Almost twenty-five years later, the vision the scientists expressed at that first conference in 2001 has come to fruition. The Sanford Underground Research Facility (SURF) is the deepest laboratory in the United States. SURF hosts world-class research in physics from the LUX-ZEPLIN dark matter search to the massive Deep Underground Neutrino Experiment (DUNE), under construction 4,850 feet below ground. The facility is also home to pioneering research in geothermal energy, astrobiology, engineering and more. (See more in this video about SURF.)
Those like Dr. Jaret Heise, the director of science at SURF and a physicist who collaborated with and studied under some of those pictured, marvel at the early history of SURF captured by Carter.
“This photographic time capsule captures a significant milestone in the journey to establish a national dedicated underground facility in the U.S. You can literally see and feel the enthusiasm of these believers in underground science, and appreciate the potential these early meetings held for developing something magnificent and essential to realizing multi-disciplinary science on a grand scale,” Heise said.
Next year marks the 25th anniversary of that first conference on underground science in the Black Hills. Carter’s effort to capture physics history in Lead did not end after the 2001 conference. He continued to take photos of visiting physicists over the next two decades becoming a mainstay at various conferences, including Center for Theoretical Underground Physics and Related Areas (CETUP*) workshop hosted by The Institute for Underground Science at SURF each year. His extensive collection now includes a wide range of students, post-docs, research scientists, and university professors, all at various stages throughout their careers.
“Carter’s pictures serve as an important reminder of the tremendous work of many, whose passion for compelling scientific questions led to the creation of the Sanford Underground Research Facility,” Heise added. “Many of those early advocates are now community leaders whose current work motivates not only continued use of underground laboratories but expanded space to match the pace and scale of scientific inquiry.”

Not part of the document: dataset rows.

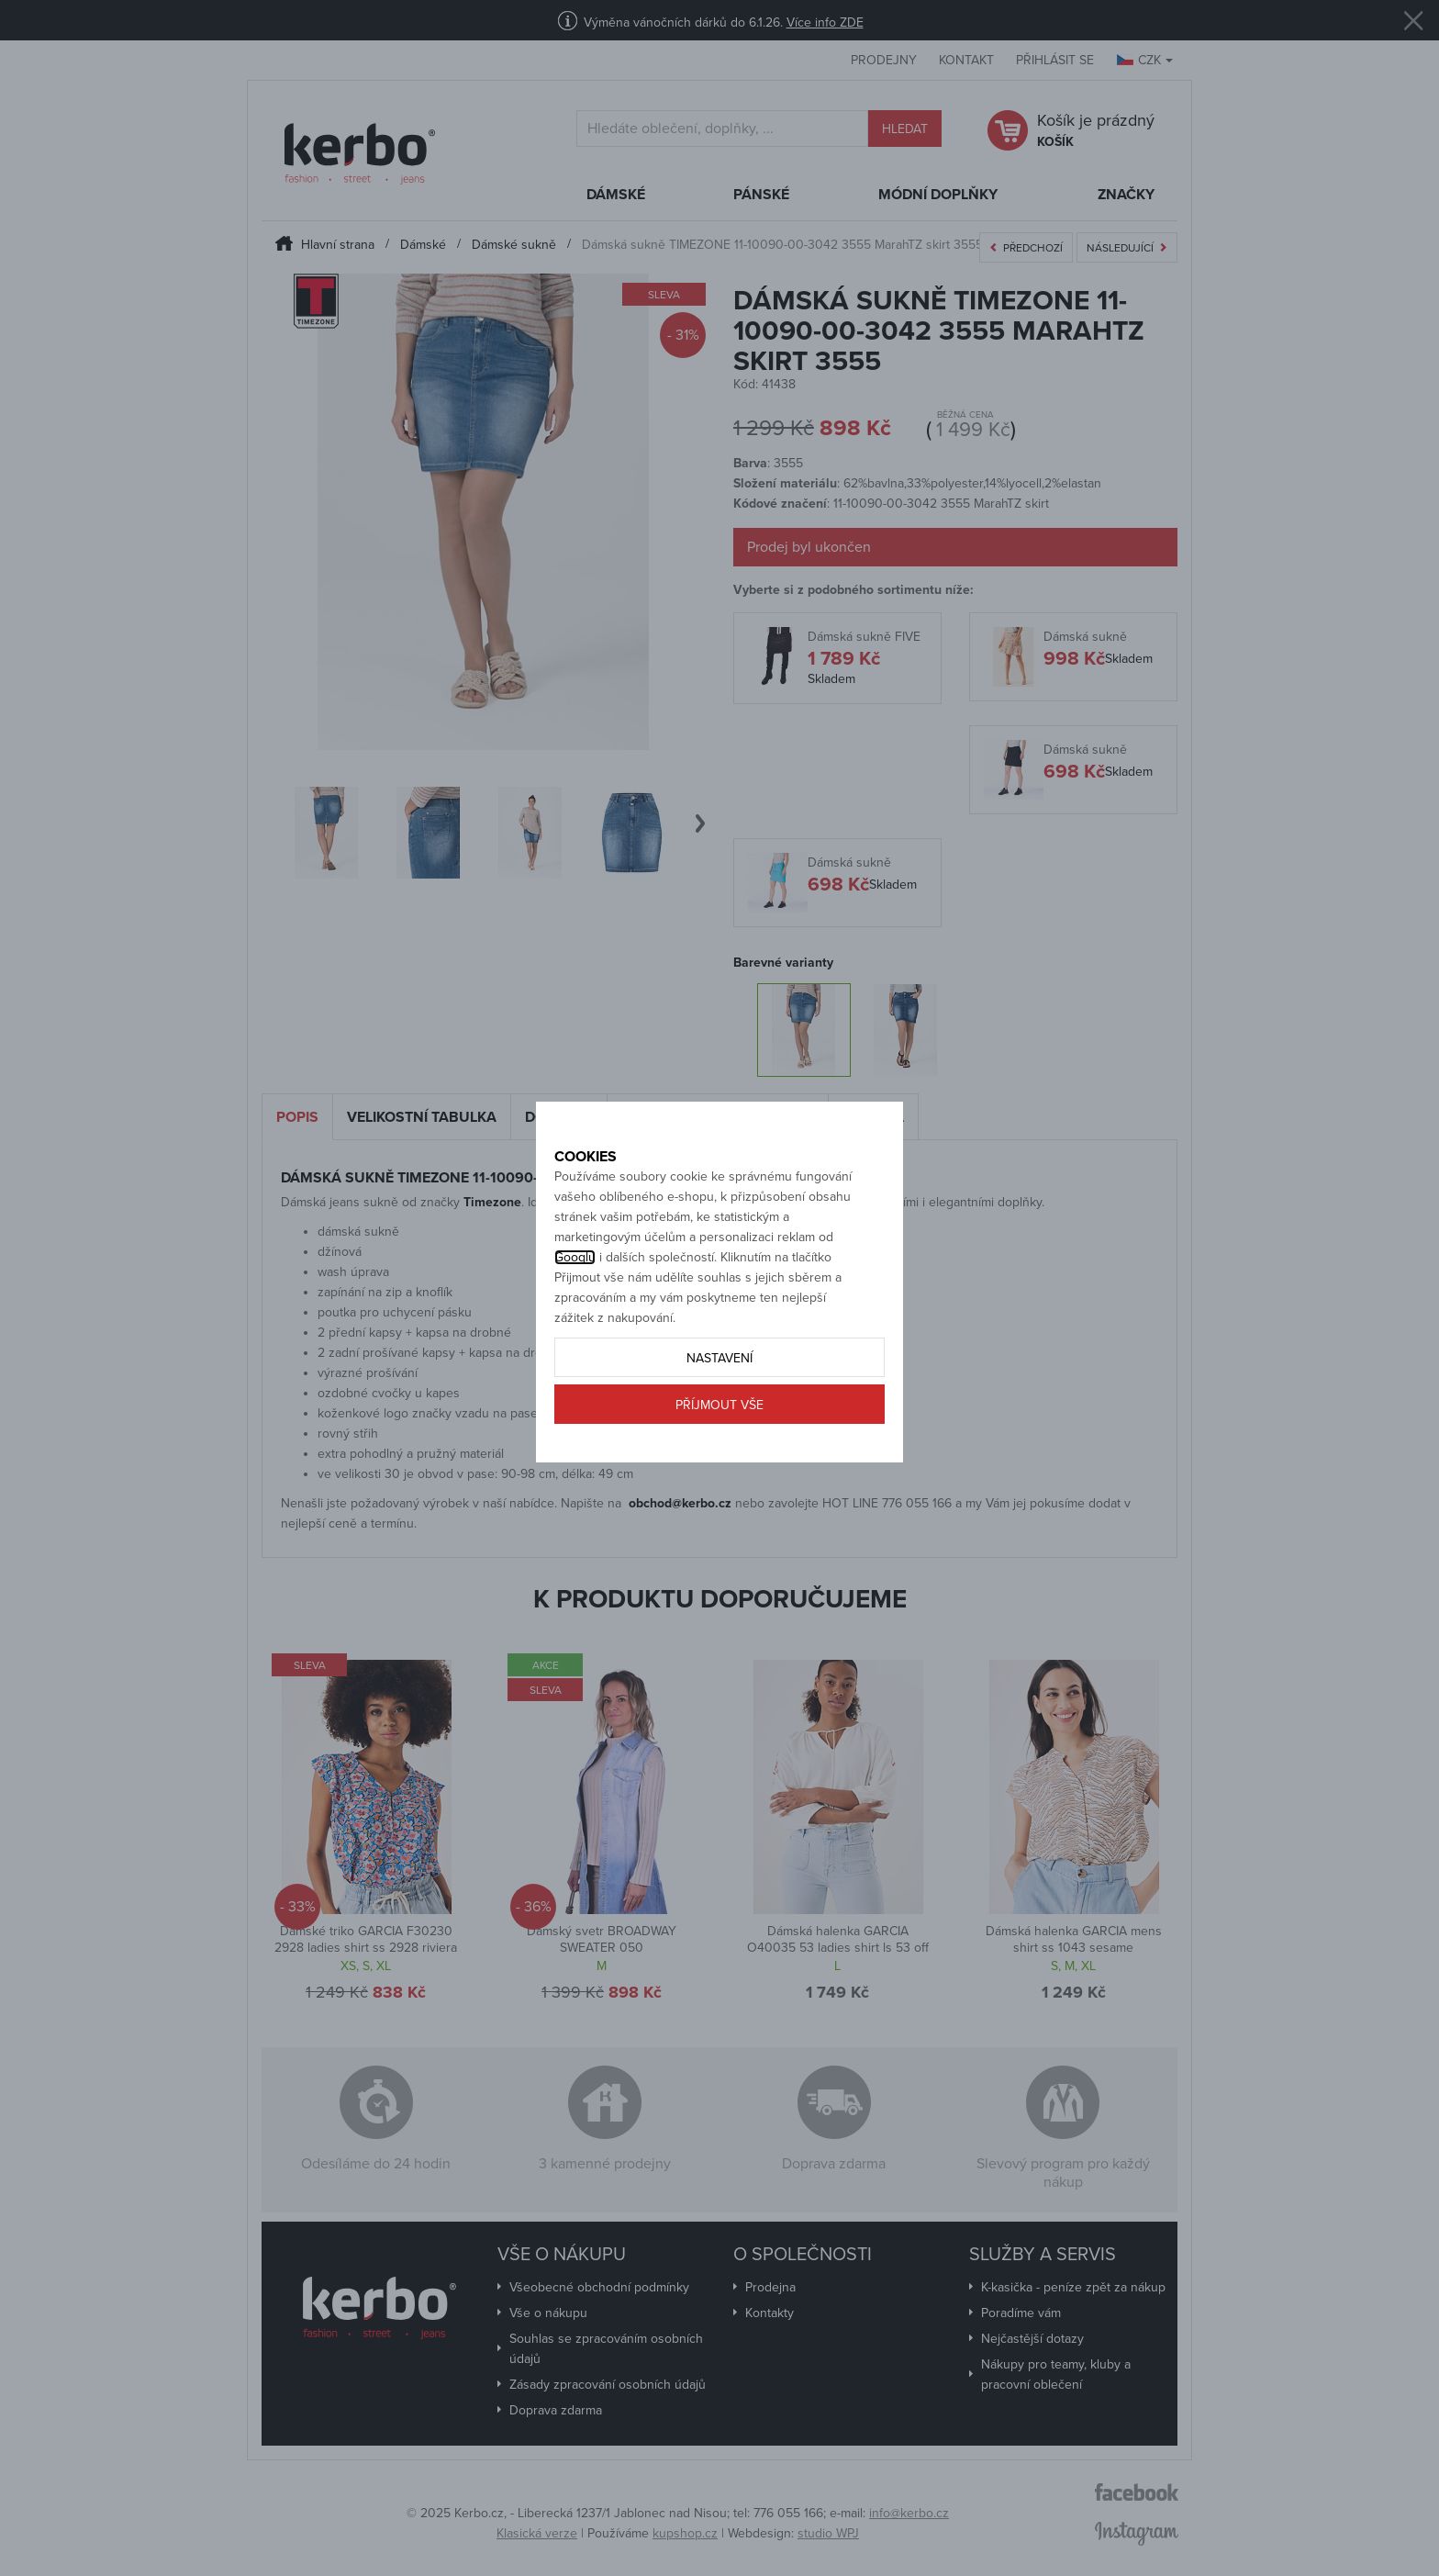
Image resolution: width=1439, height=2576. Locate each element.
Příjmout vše (719, 1466)
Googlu (575, 1319)
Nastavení (719, 1420)
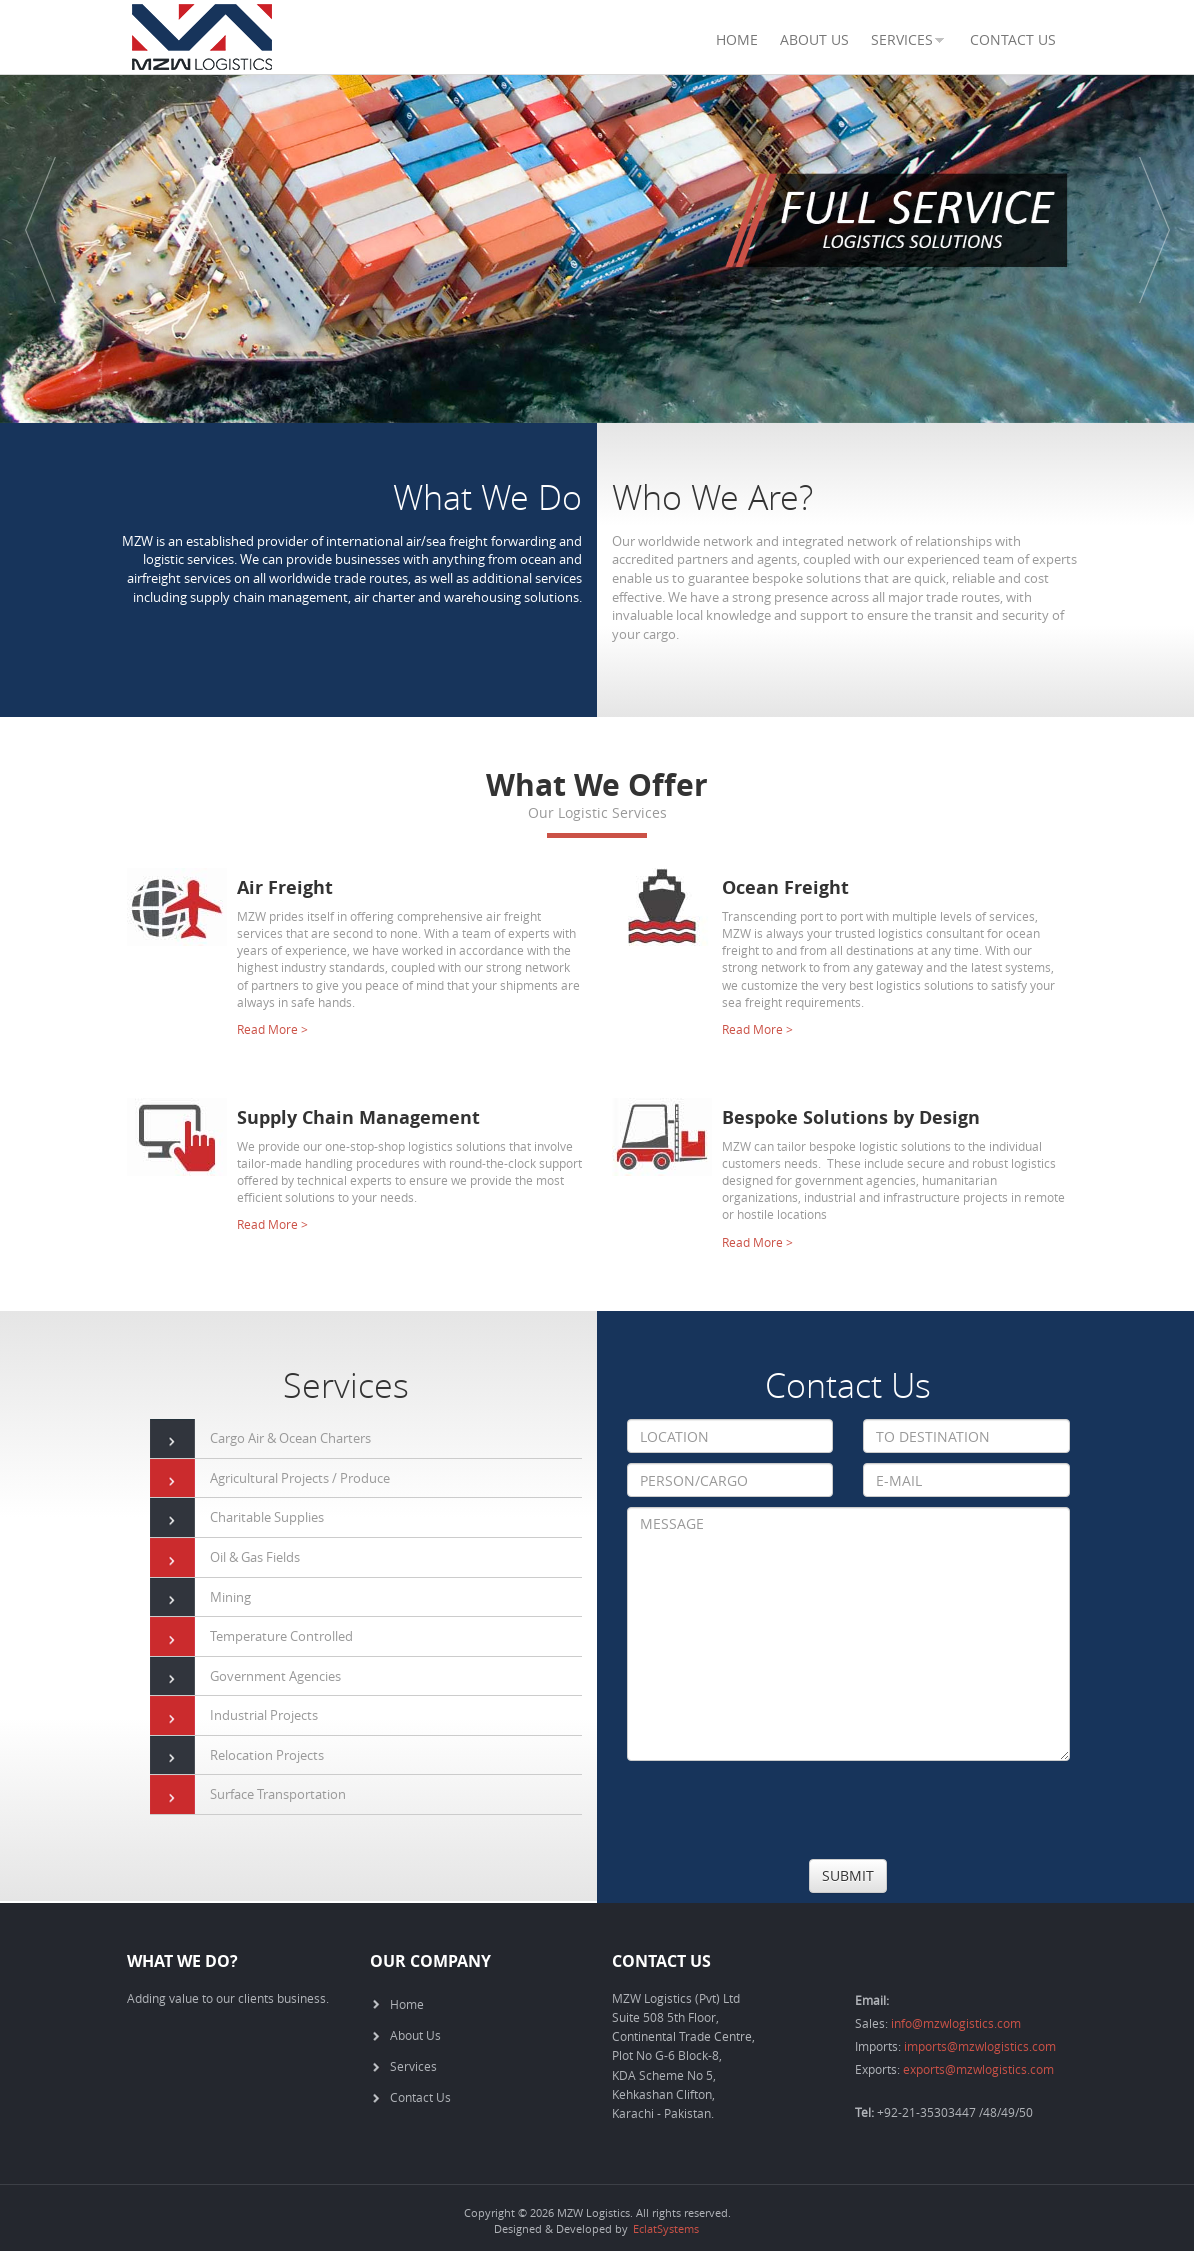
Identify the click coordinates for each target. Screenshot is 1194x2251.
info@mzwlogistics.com (956, 2023)
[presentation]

For Carter the joy of capturing these images is also about the connections he makes with the scientists.
“They have always been so gracious in letting me take their photos. I also have lots of questions for them, and we have had some great conversations over the years,” Carter said.
This summer, The Institute for Underground Science at SURF is playing host to the International Conference on Interconnections between Particle Physics and Cosmology. Carter will be on hand at the event, continuing to capture the unfolding history of physics in the Black Hills.